Text ::
+===+
There have been some great tides this month for digging clams, and we have been enjoying a bounty of the delectable bivalves. Although I could never make a living harvesting clams, it is an addictive activity. Once started, it’s hard to stop searching the mud and sand for the elusive mollusks that will burrow 8 to 14 inches.
On one day, I was able to score quite a mess of soft shell clams, hen clams and razor clams. The large surf or hen clam will grow up to 10 inches. A singe hen clam alone in the shell can weigh over a pound! We use them to make chowders and clam fritters.
The razor clam, aptly named because its long shell resembles a straight edge razor of the 18th century, is remarkably fast burrower and a good swimmer. The meat is very sweet, and slightly chewy. Research at the University of Maine indicates that this clam is a rapid grower, and reaches a length of 6 to 7 inches in less than 4 years.
There is really little equipment needed for digging clams, just a rake and a container to keep the clams. We use wooden baskets known as hods whose slats allow for easy rinsing of the clams once harvested.
+===+
Data section ::
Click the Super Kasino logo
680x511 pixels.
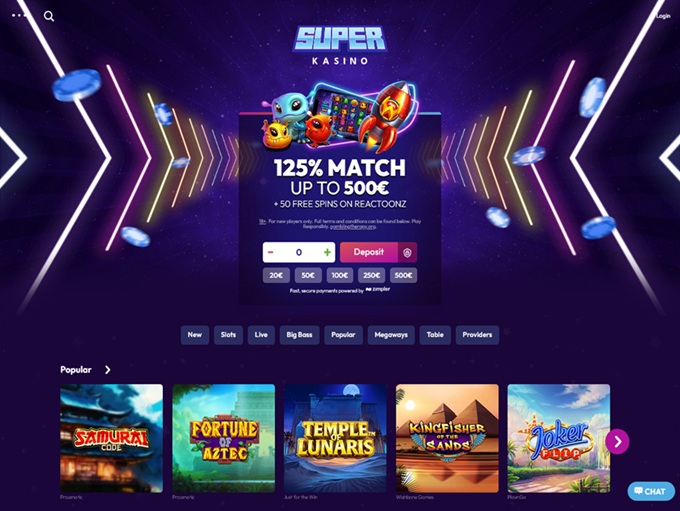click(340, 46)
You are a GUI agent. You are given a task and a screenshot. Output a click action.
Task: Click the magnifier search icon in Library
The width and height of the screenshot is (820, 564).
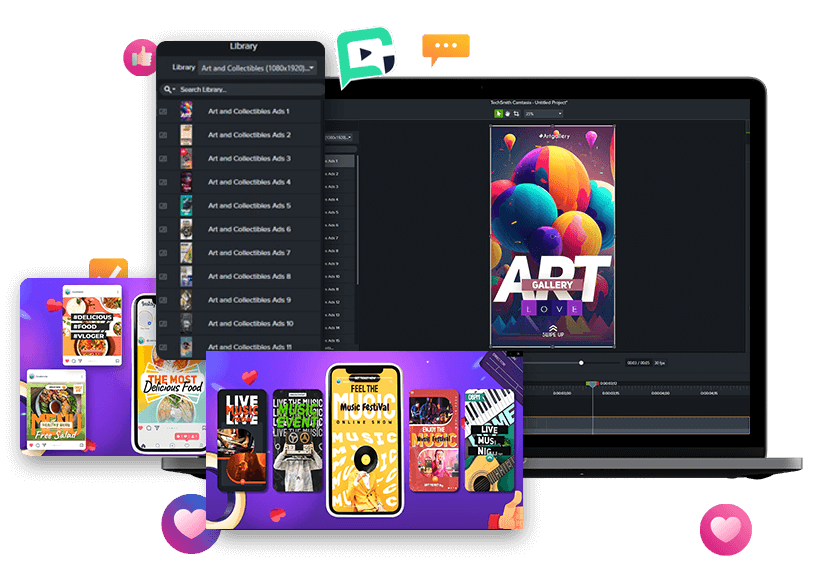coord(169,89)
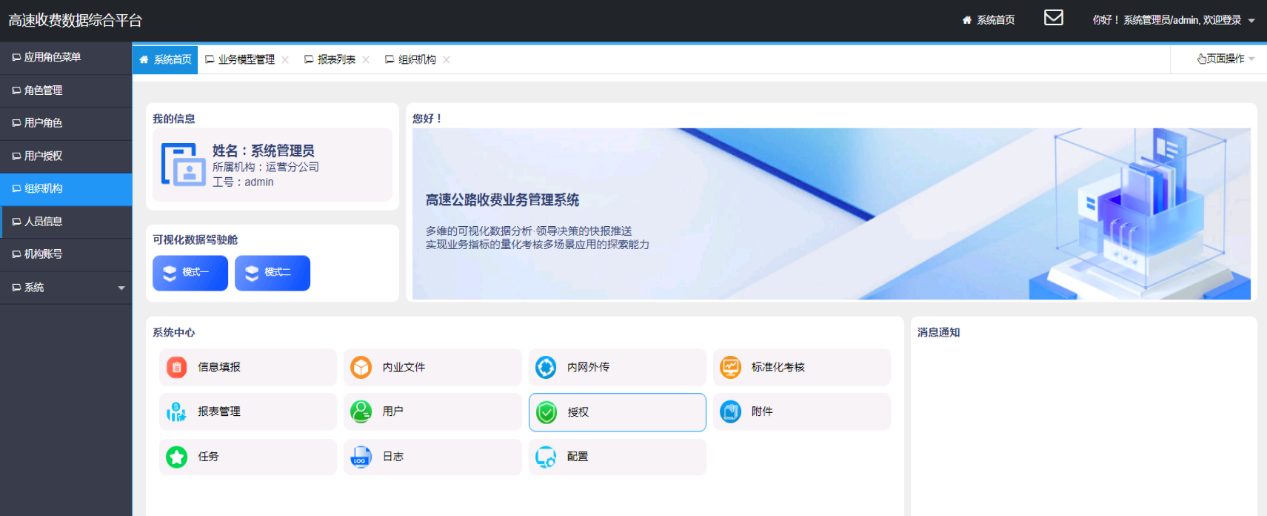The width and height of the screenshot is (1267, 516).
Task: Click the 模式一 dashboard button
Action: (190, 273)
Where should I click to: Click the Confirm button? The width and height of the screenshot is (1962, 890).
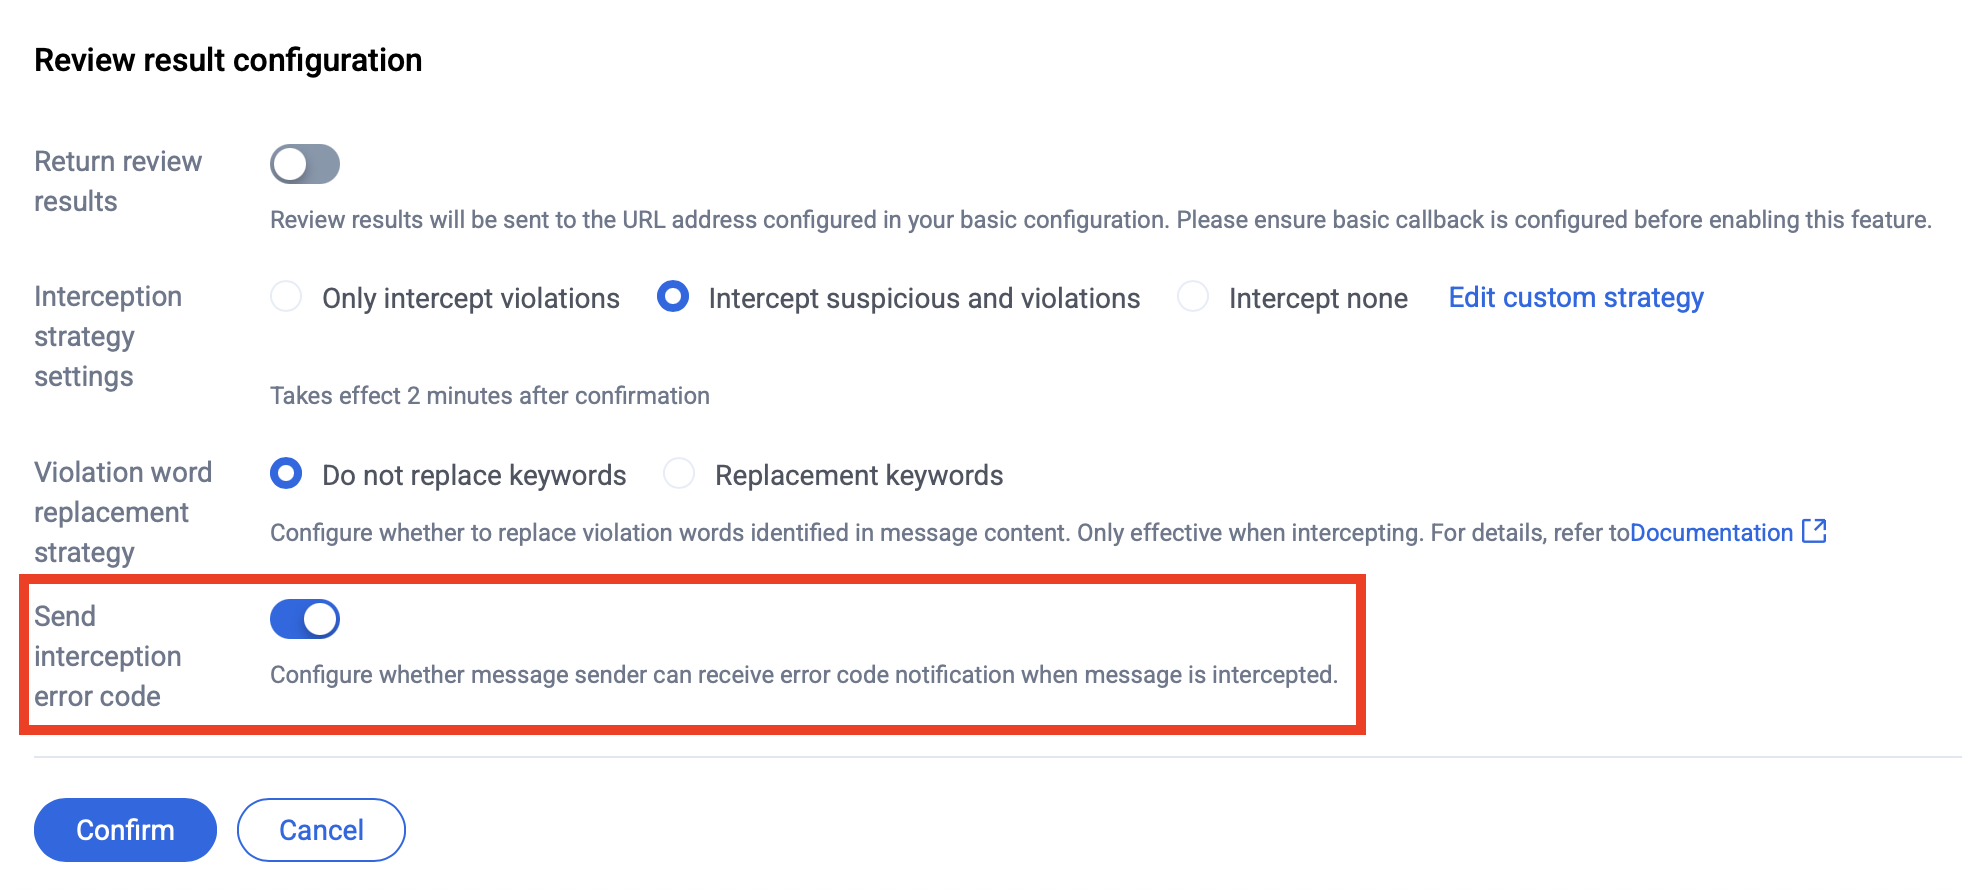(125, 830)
+===+
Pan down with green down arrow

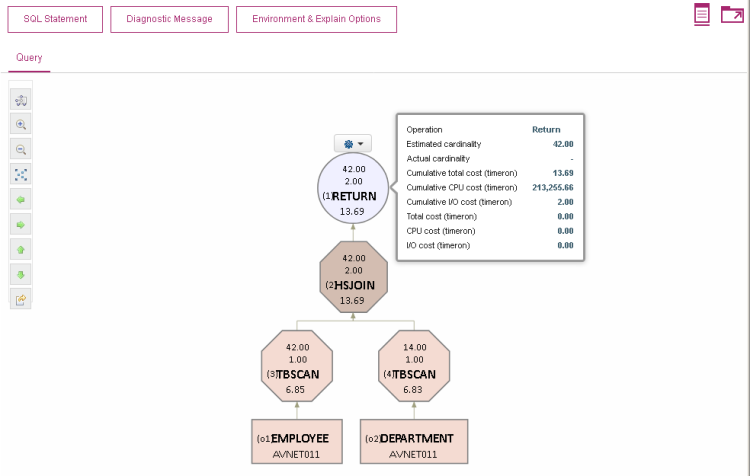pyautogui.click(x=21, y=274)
+===+
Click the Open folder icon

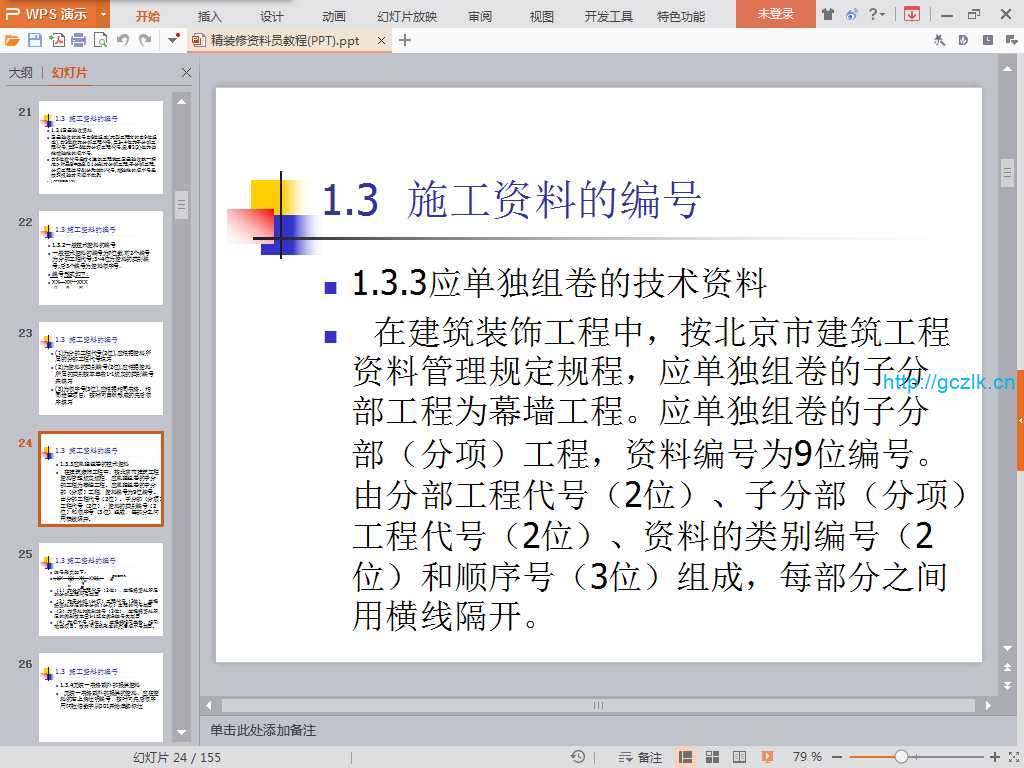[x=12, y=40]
+===+
Brief A ::
In the clam-digging text, copy the part that starts with the words containing "There have been" and ends with "and clam fritters.".
Brief B ::
According to the clam-digging text, what do the slats of the wooden baskets called hods make easy?
Brief C ::
Do these statements agree with the clam-digging text? Answer yes or no for each and quote the words that decide it.
(i) The razor clam grows to 6 to 7 inches in less than 4 years.
(ii) Digging clams takes a lot of equipment.
(iii) Razor clam meat tastes bitter.

Answer area A ::
There have been some great tides this month for digging clams, and we have been enjoying a bounty of the delectable bivalves. Although I could never make a living harvesting clams, it is an addictive activity. Once started, it’s hard to stop searching the mud and sand for the elusive mollusks that will burrow 8 to 14 inches.
On one day, I was able to score quite a mess of soft shell clams, hen clams and razor clams. The large surf or hen clam will grow up to 10 inches. A singe hen clam alone in the shell can weigh over a pound! We use them to make chowders and clam fritters.

Answer area B ::
Rinsing the clams once they are harvested.

Answer area C ::
(i) Yes: "reaches a length of 6 to 7 inches in less than 4 years"
(ii) No: "There is really little equipment needed for digging clams"
(iii) No: "The meat is very sweet, and slightly chewy."